READING TEXT:
+ + +

Ultrastructure of Chief Cells
- Chief cells arranged in cords and nests, separated by a basal lamina from the interstitium.
- Plasma membranes: straight, with desmosomes linking adjacent cells.
- Active phase:
  - Enlarged Golgi apparatus, numerous vacuoles and vesicles in Golgi region.
  - Many mature secretory granules (50–300 nm).
  - Granules are oval/dumbbell-shaped, with a single membrane, a thin clear space inside, and a dense area of short rodlike profiles.
- Secretion pathway:
  - Granules move from cell → basement membrane → pericapillary space → capillary basement membrane → fenestrated endothelium → bloodstream (liberating PTH).

PHYSIOLOGY OF THE PARATHYROID GLANDS

Primary Function: Regulate and maintain normal serum ionized calcium levels (8.9–10.1 mg/dL).
Hormone: Parathyroid hormone (PTH).

+ + +

RECORDED DATA:

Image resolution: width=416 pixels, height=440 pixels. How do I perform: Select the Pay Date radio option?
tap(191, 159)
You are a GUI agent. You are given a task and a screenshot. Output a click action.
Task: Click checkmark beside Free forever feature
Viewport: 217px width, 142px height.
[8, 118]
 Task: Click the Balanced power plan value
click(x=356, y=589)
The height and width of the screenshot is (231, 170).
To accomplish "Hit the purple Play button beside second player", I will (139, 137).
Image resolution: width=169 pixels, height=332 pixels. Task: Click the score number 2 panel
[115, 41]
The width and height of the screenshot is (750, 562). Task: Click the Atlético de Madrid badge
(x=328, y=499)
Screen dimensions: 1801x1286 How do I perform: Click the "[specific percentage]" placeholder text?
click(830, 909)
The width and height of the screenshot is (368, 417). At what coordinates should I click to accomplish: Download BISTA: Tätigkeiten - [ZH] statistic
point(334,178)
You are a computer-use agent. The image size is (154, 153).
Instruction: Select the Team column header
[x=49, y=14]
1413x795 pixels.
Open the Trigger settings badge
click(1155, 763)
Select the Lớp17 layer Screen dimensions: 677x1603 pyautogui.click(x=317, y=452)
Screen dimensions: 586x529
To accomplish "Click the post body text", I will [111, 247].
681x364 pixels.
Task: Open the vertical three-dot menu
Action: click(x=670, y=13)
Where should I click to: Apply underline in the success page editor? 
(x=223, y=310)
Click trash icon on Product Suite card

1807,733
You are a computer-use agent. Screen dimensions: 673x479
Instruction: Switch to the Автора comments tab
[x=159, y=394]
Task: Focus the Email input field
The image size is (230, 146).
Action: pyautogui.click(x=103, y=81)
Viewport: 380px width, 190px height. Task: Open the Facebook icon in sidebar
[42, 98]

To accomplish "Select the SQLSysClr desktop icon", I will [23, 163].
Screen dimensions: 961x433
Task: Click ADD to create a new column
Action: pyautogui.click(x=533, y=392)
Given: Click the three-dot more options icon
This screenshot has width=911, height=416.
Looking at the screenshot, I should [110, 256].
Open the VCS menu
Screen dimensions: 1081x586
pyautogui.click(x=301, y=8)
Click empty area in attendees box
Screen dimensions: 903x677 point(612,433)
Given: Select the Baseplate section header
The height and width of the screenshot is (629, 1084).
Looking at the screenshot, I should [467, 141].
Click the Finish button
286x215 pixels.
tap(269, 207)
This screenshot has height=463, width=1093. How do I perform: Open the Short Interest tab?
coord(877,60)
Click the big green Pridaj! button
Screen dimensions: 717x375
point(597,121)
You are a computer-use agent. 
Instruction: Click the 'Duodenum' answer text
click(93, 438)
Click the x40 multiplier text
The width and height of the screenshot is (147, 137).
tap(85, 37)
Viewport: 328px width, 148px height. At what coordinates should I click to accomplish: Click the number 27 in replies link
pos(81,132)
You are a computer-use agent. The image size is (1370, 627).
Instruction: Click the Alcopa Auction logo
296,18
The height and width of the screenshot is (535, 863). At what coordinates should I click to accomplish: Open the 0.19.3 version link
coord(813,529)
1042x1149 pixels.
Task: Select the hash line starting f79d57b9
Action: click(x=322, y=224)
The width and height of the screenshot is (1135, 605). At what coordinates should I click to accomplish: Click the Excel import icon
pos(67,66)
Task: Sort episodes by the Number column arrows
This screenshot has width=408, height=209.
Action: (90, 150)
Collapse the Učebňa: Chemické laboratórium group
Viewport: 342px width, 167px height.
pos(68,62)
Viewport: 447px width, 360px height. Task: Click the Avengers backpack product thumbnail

+ + +

WHAT YOU ARE ASKED TO DO: In the text on parathyroid chief cells, what size range is given for the mature secretory granules during the active phase?

TASK RESULT: 50–300 nm